The fact that the Geological Surveys of New Brunswick (https://dnr-mrn.gnb.ca/Lexicon/Lexicon/Lexicon_Search.aspx), Nova Scotia (https://novascotia.ca/natr/meb/download/mg/map/htm/map_2000-001.asp), and Newfoundland and Labrador (https://geoatlas.gov.nl.ca/) do not follow the lithostratigraphic framework of Landing et al., and prefer maintaining former subdivisions based on Pickerill and Tanoli (1985) in the Caledonian Highlands, Hutchinson (1952) in Nova Scotia, and Hutchinson (1962) in the Avalon Zone of Newfoundland should give Landing et al. pause for thought.

At present, three separate biostratigraphic charts are used to subdivide Cambrian strata of western Avalonia, based on ichnofossils, shelly fossils (tommotiids and trilobites), and acritarchs. The Treptichnus pedum, Rusophycus avalonensis, and Cruziana tenella zones (MacNaughton and Narbonne, 1999) are valid for the Terreneuvian strata. However, the tommotiid-based zonation (Sunnaginia imbricata and Camenella baltica zones) is problematic, because both microfossils occur with trilobites of the overlying Callavia broeggeri Zone (Landing and Westrop, 1998; Fletcher, 2006): the stratigraphic ranges of the three taxa overlap. As a result, the finding after acid etching of S. imbricata does not necessarily imply that the limestone bed belongs to its homonymous biozone. This problem can be bypassed if the first occurrences of S. imbricata, C. baltica, and C. broeggeri are clearly established along a stratigraphic log, but not, as it is usually the case, if only some poorly preserved and scattered microfossil specimens are found. In their Comment, Landing et al. try to support the tommotiid-based zonation based on chemostratigraphic analyses from Morocco and Siberia. However, to support the Avalonian biozonation, these analyses should be done in western Avalonia, not in Morocco and Siberia, so as to avoid circular reasoning.

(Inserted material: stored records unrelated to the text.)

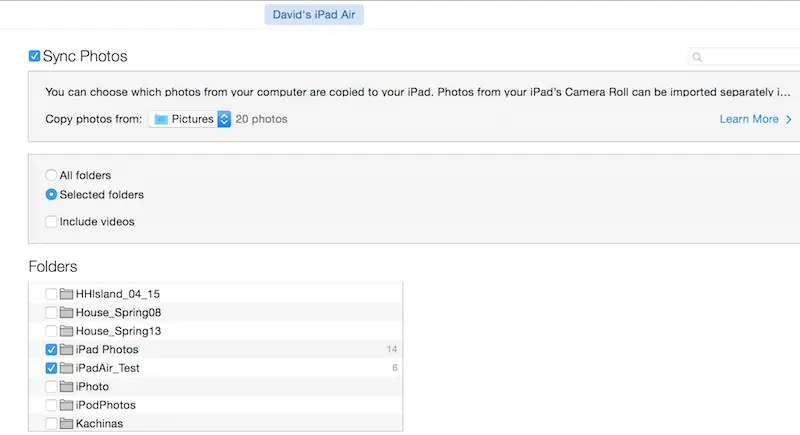Select the Kachinas folder row label
The width and height of the screenshot is (800, 435).
pos(100,424)
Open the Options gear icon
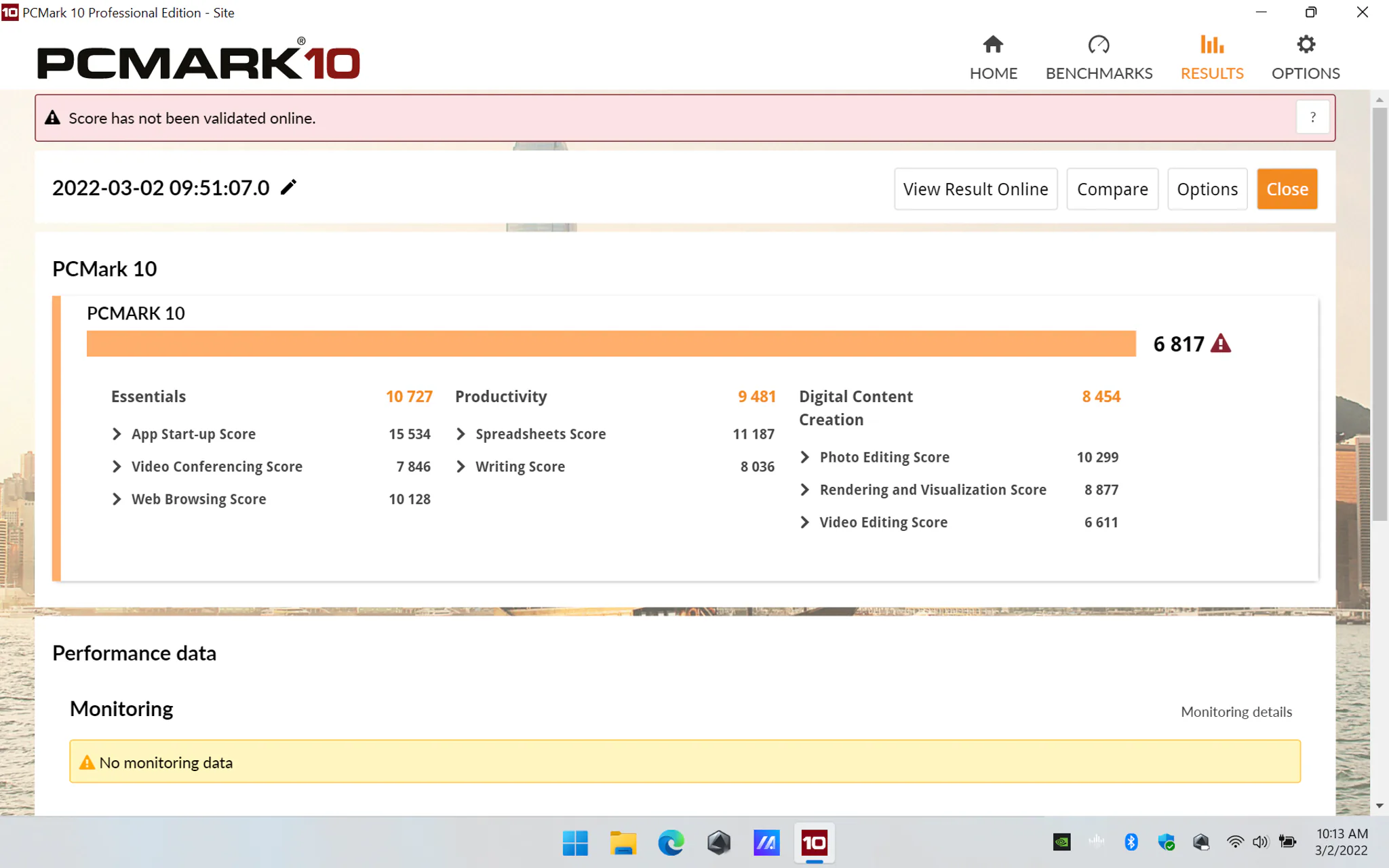The width and height of the screenshot is (1389, 868). pyautogui.click(x=1306, y=45)
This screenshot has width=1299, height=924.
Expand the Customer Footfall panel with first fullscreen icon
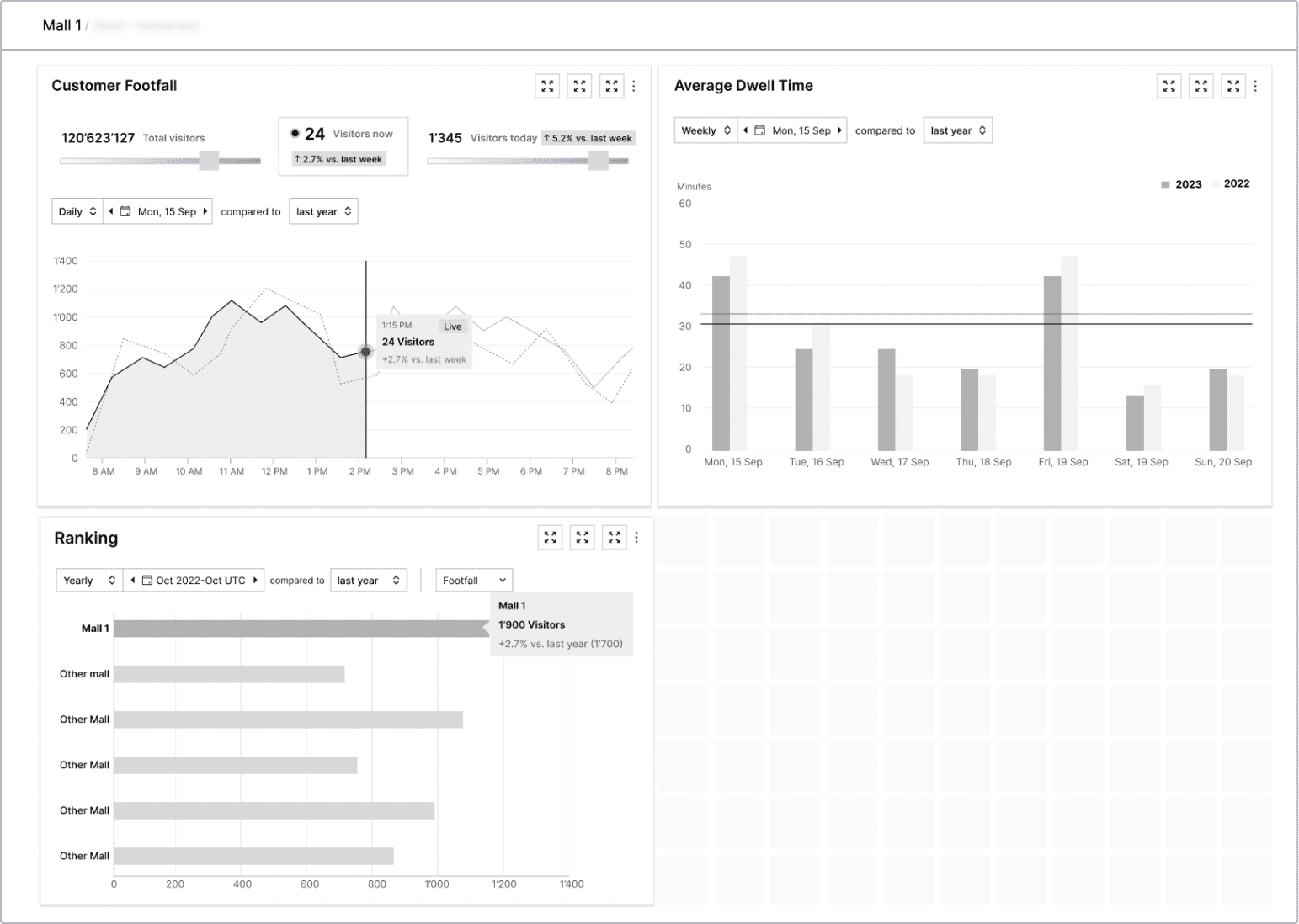click(547, 86)
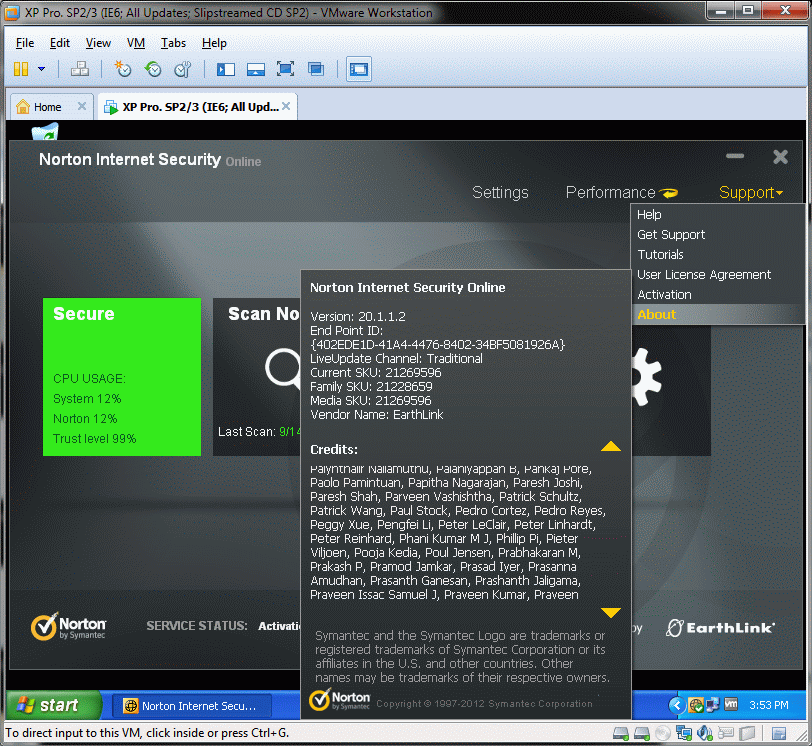Enter full screen mode
This screenshot has height=746, width=812.
(x=285, y=69)
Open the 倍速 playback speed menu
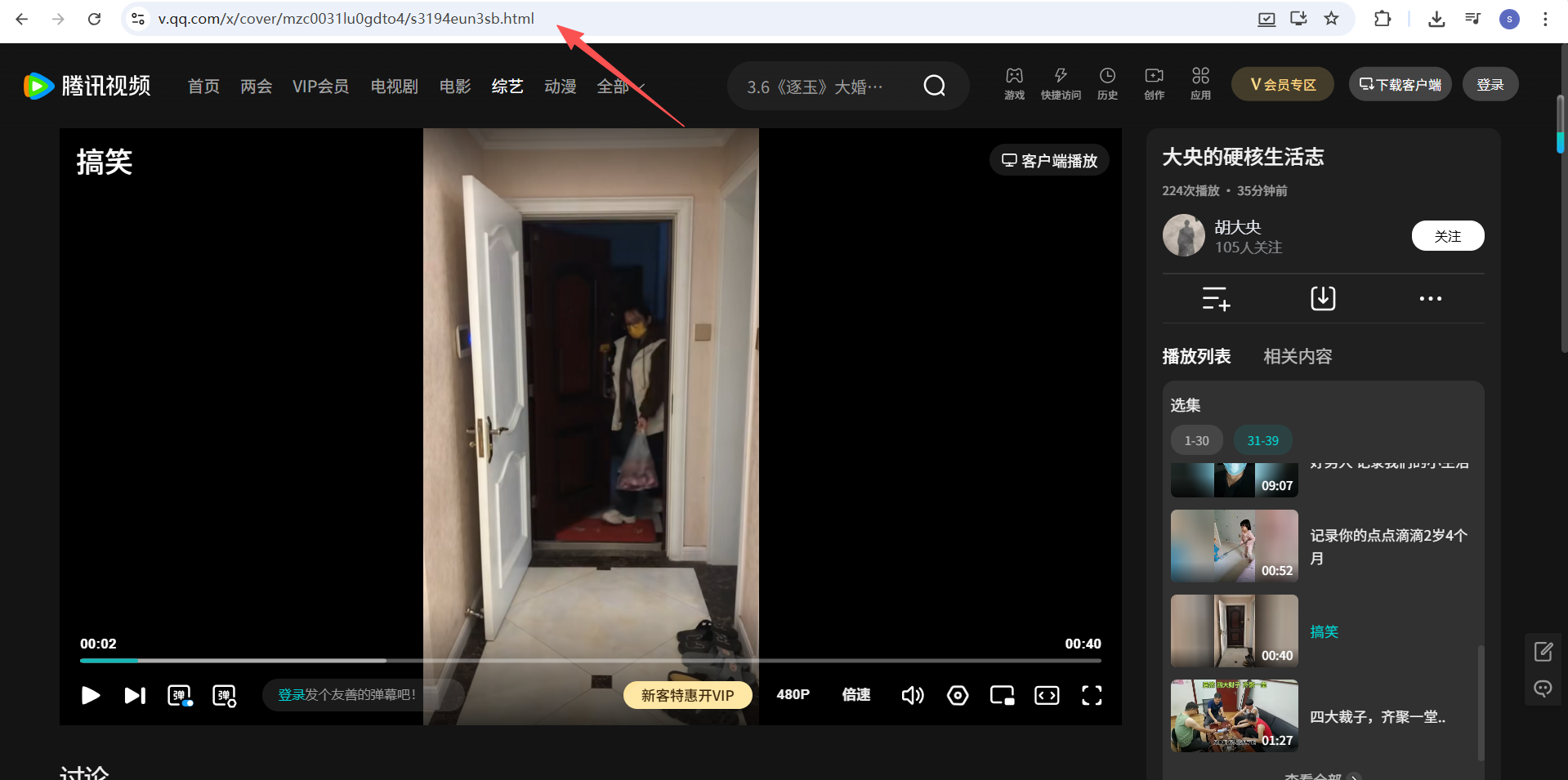 (x=855, y=694)
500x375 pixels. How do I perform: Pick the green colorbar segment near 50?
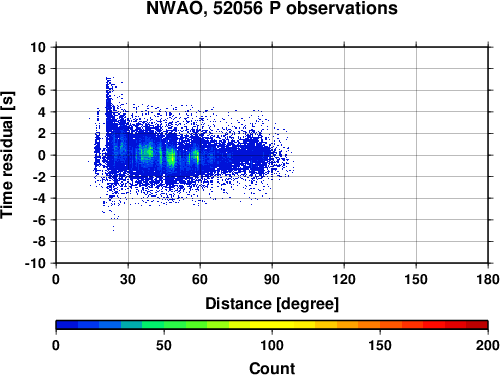coord(164,325)
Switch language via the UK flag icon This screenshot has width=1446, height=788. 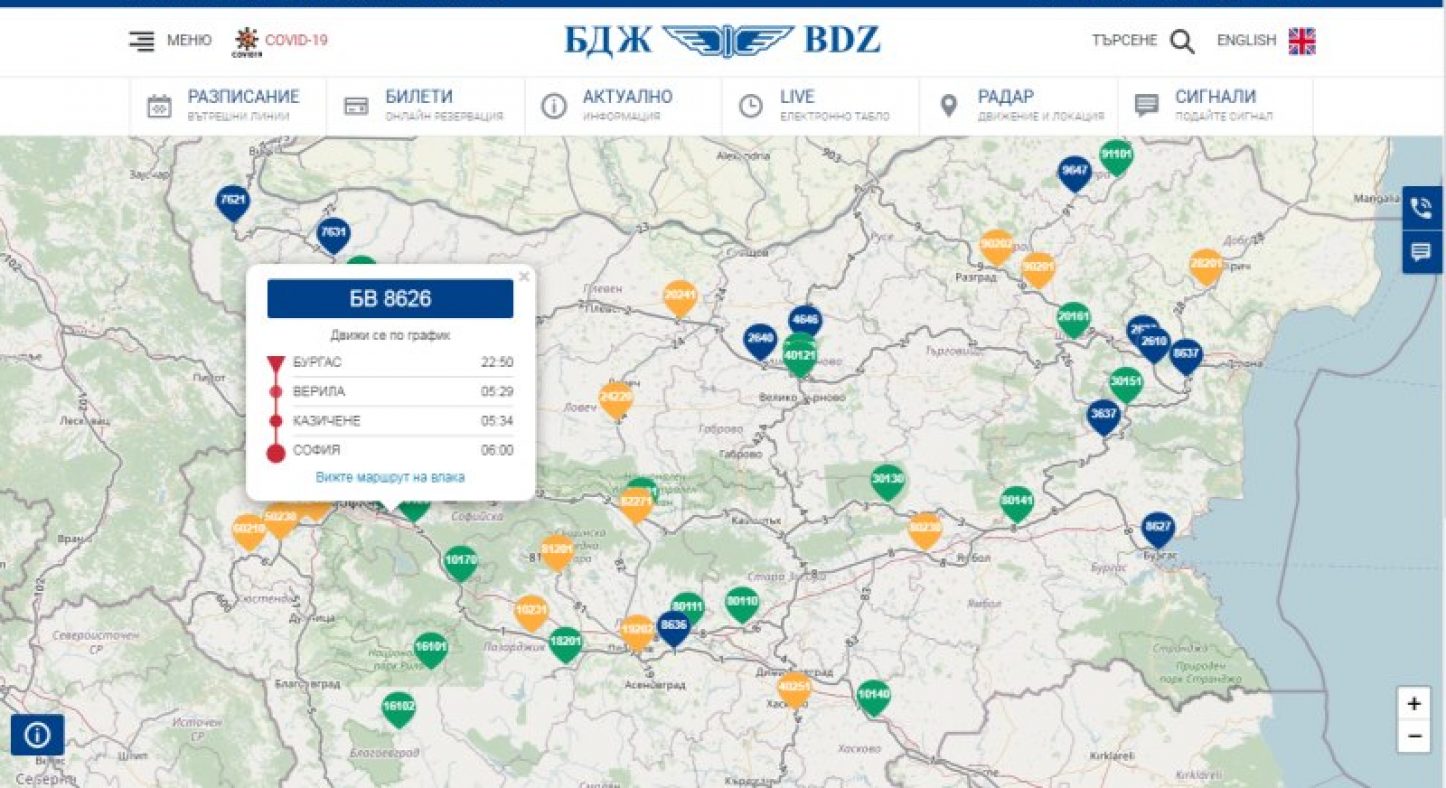coord(1301,41)
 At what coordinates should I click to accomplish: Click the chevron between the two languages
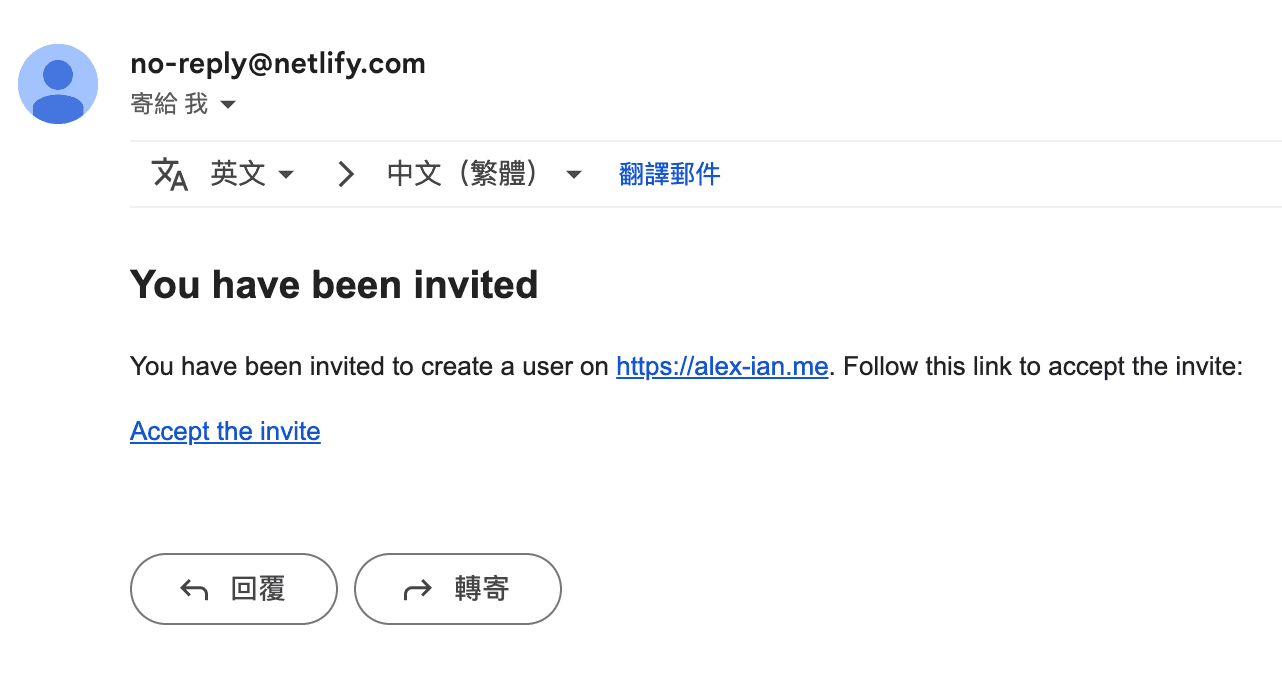click(x=346, y=174)
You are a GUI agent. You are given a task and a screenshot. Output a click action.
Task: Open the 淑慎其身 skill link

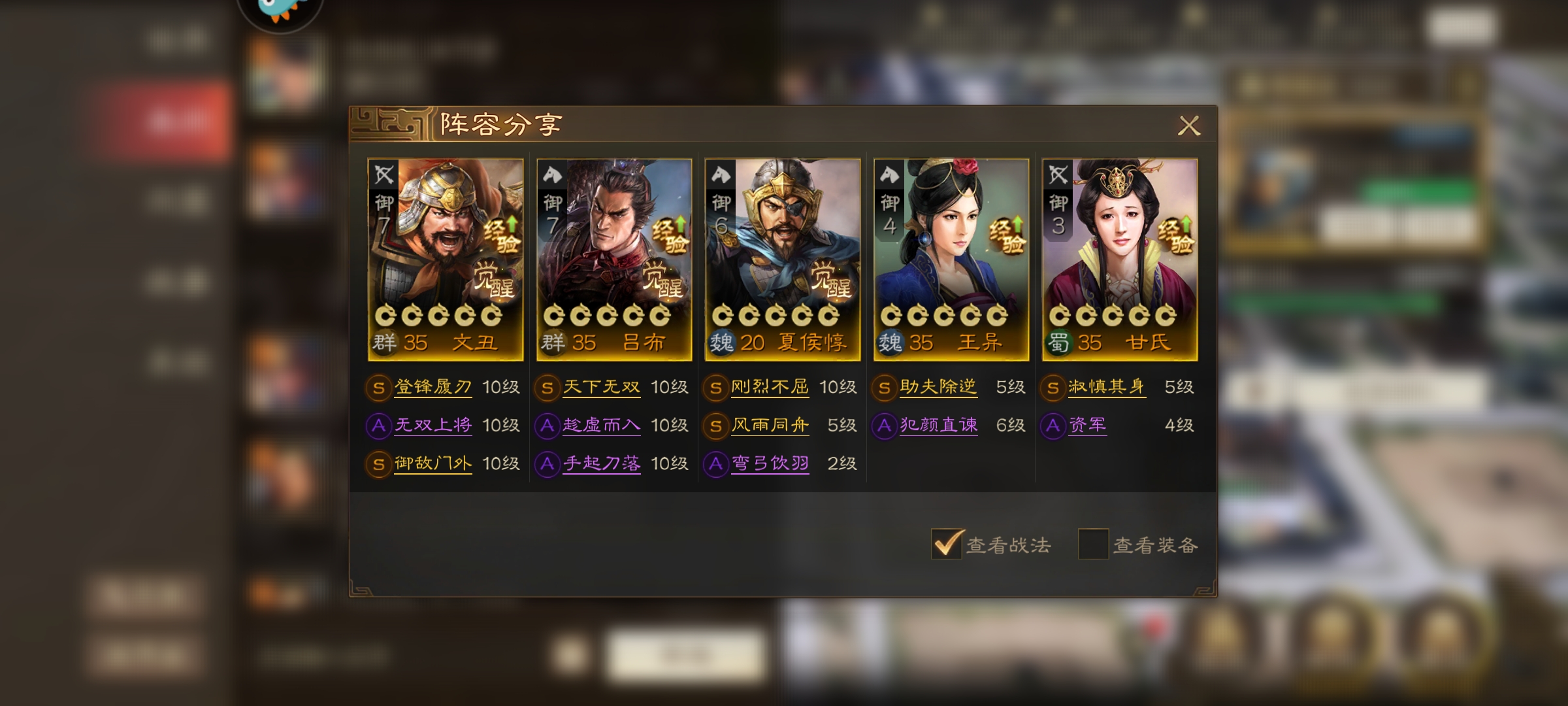[x=1107, y=387]
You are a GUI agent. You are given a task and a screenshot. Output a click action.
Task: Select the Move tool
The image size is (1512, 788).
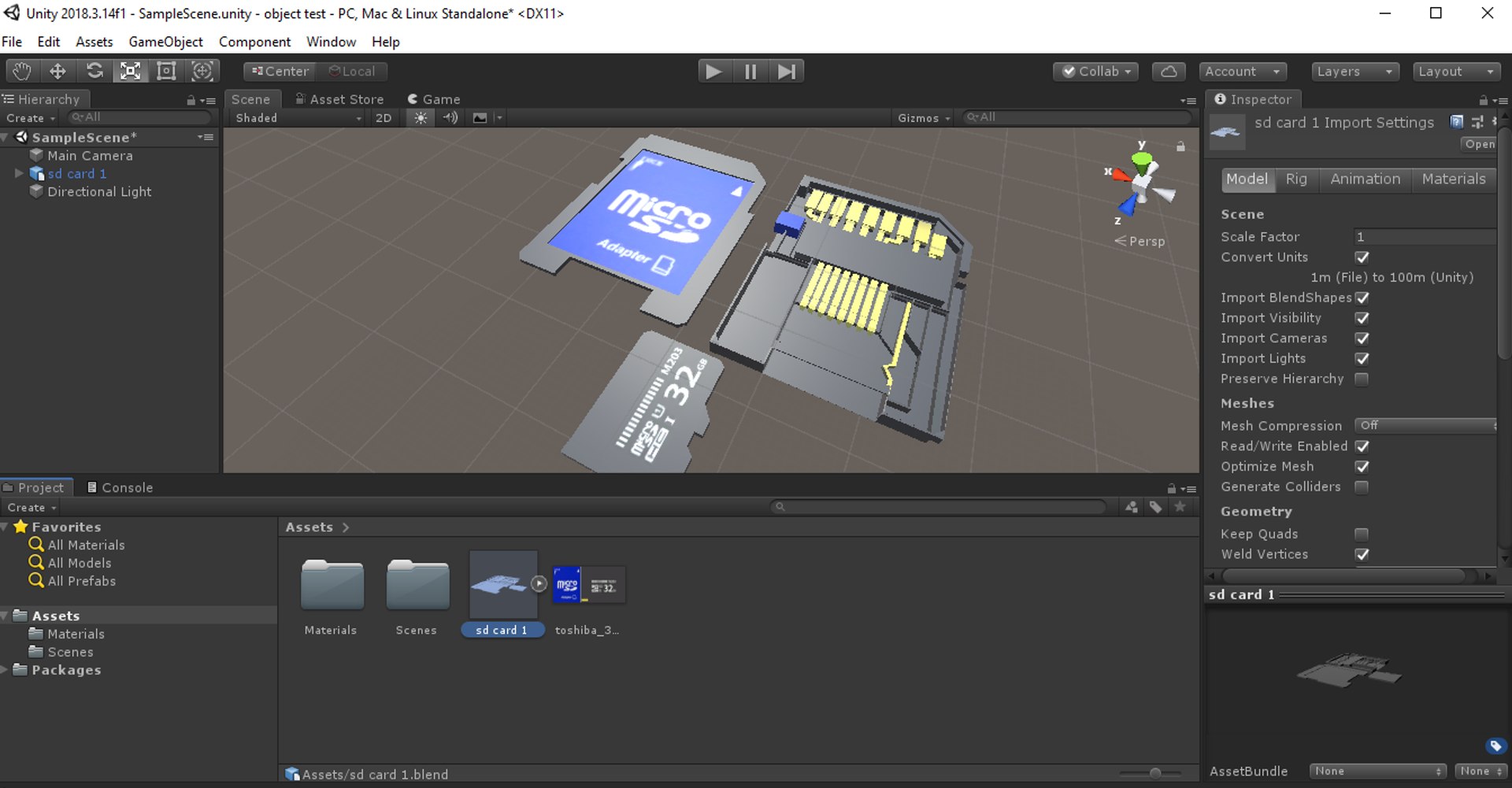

Landing et al. counter biostratigraphic implications of trilobite sclerites low in the Mystery Lake Member (Álvaro et al., 2023) by arguing that poorly skeletonized trilobites probably ranged deep into the Terreneuvian, without any bibliographic support. This argument, however, is a speculative hypothesis that contradicts the aims of the Working Group on Stage 3 Global Boundary Stratotype Sections and Points (GSSP) of the International Subcommission on Cambrian Stratigraphy that is taking into account the first occurrence of trilobites as a future GSSP marker bed (e.g., Peng and Babcock, 2011).

Landing et al. repeat an earlier claim (e.g., Landing et al., 2013) for diachroneity in “early Cambrian” acritarch zones. This claim is partly an outcome of their preferred correlation of acritarch-bearing sections in New Brunswick, in contrast to that of Palacios et al. (2011). Recent radiometric dating (Hamilton et al., 2023) further supports the acritarch-based correlation of these sections and no evidence exists for diachroneity of the “early Cambrian” acritarch zones in the Acado-Baltic region. The claimed contradictions in the appearance of acritarchs in Siberia, compared with that of the Acado-Baltic region, brought up by Landing et al. in their Comment, are unsupported and in need of evidence (cf. Grazhdankin et al., 2020).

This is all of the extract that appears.